TASK LIST
(1) According to the text on web page change, about what share of pages get new links each week?
(2) Repeat the rows from the line containing "Screen dimensions: 1363x699" through the last row, leaving out the pictures.

TEXT BLOCK
[start]
Figure 2 is a plot of the changes that the Web page sample has undergone in the past three years. These data reflect only those Web pages that are "present" at the time of collection. Dormant or comatose pages are not included in calculations.

Three types of change are shown. The first, shown as a black line, reflects changes in page content as measured by change in page byte weight. That is, if the number of bytes for a page do not change, it is assumed that the content of the page does not change. That is a fairly safe assumption, but not a perfect one. For example, if I were to change the syllabus from "Turn in papers on July 31" to "Turn in papers om July 21" the byte weight would not change (2 and 3 have the same weight) but the message would. Note too that I included a purposeful typo just before "July 21." The typo would neither change the message nor the byte weight.

The second measure is structural. The green and red lines indicate new links from the page and changes to the links on the page respectively on a weekly basis. It is possible to change the link structure without changing byte weight. Typically about 20% of the pages undergo content and link change and 10% experience new links on a weekly basis. There are occasional spikes when major change behavior occurs. Some of this appears to be a result of software changes, others I cannot yet explain.

Change as Metadata

Quantitatively measured change intervals and the relative degree of change can be used for bibliographic control. Often Web page and Web site change is trivial, but at other times it is substantial. The definition of trivial or substantial change is necessarily subjective. The addition of, say, a bandwidth demanding revolving logo may be taken as trivial by a reader seeking product price information, but as an important change by someone interested in Web site design. It should be noted that meaning can be changed by substituting one character for another, each with the same byte-weight, without impacting total byte-weight: consider for example the difference in meaning in these two phases "the island was deforested" and "the island was reforested."
[end]
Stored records
[start]
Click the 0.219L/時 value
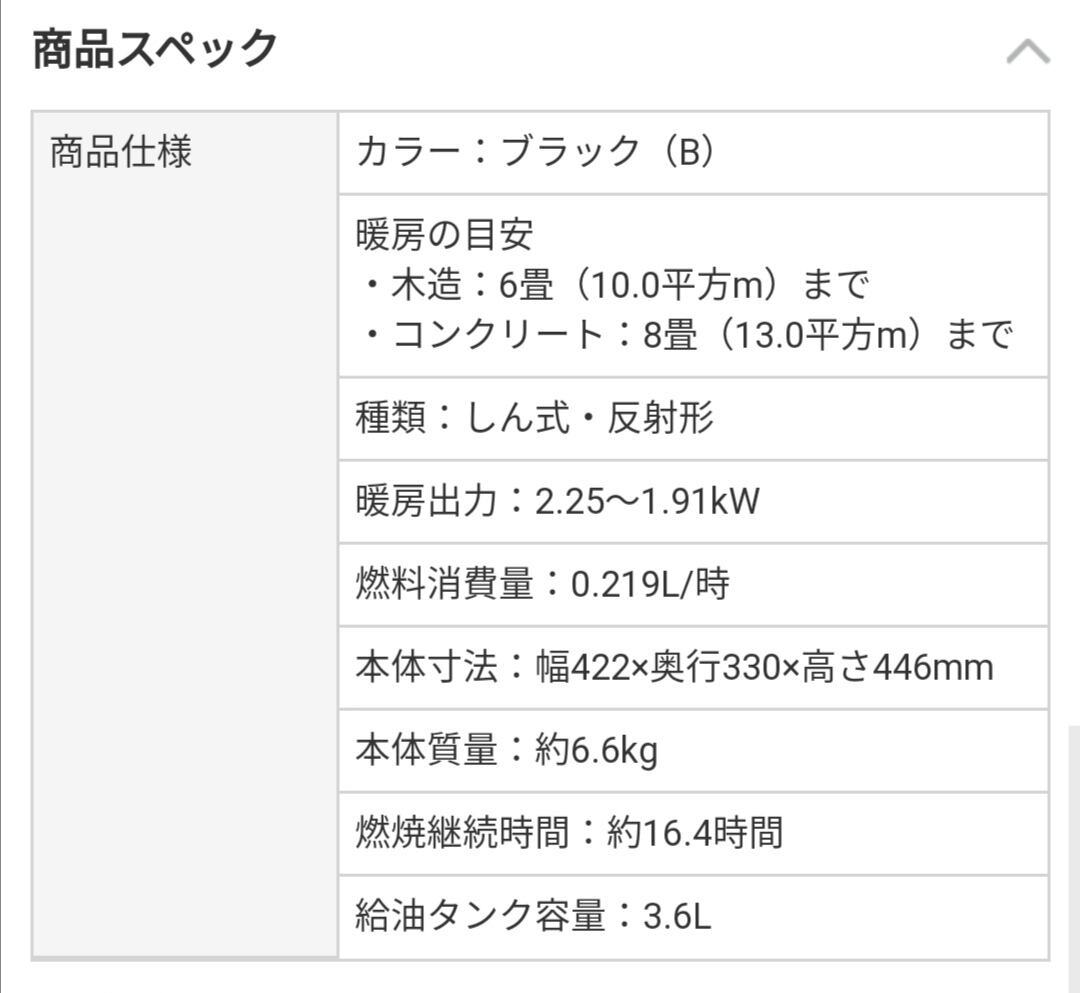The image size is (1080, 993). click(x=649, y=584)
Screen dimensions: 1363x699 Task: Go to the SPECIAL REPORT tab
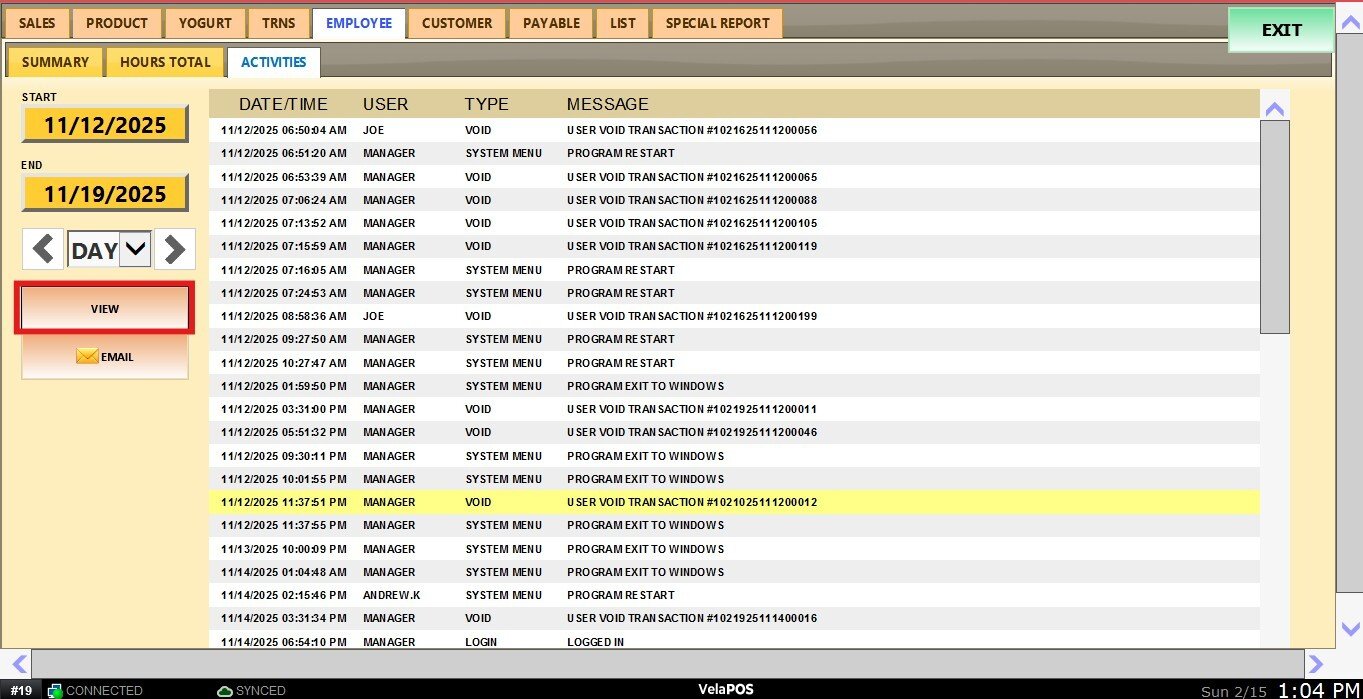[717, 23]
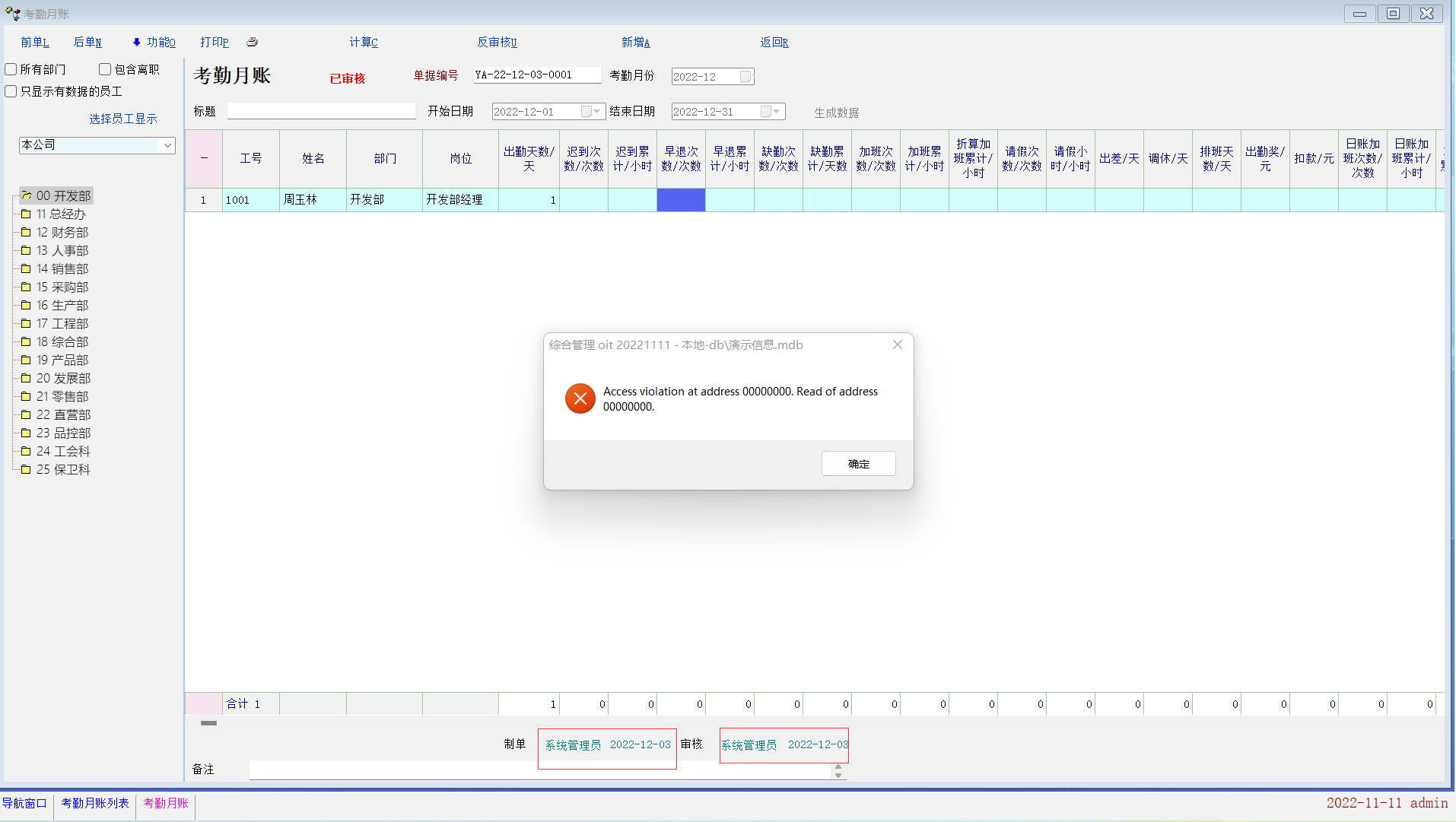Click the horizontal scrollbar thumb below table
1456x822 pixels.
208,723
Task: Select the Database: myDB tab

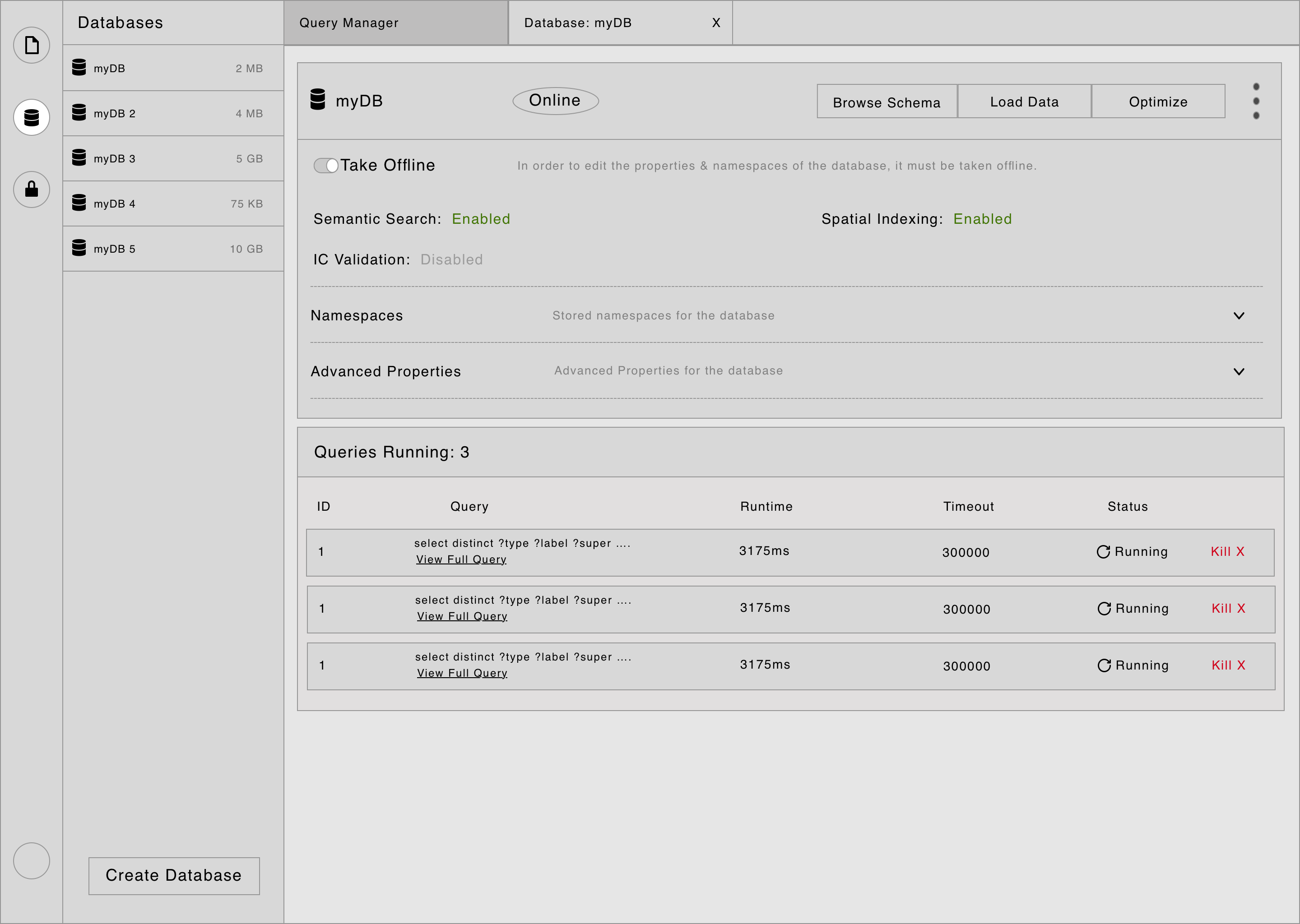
[end]
EXPECTED OUTPUTS
(1) About 10%.

(2)
Screen dimensions: 1363x699 Task: Go to the SPECIAL REPORT tab
[717, 23]
Click the horizontal scrollbar thumb below table
1456x822 pixels.
208,723
Task: Select the Database: myDB tab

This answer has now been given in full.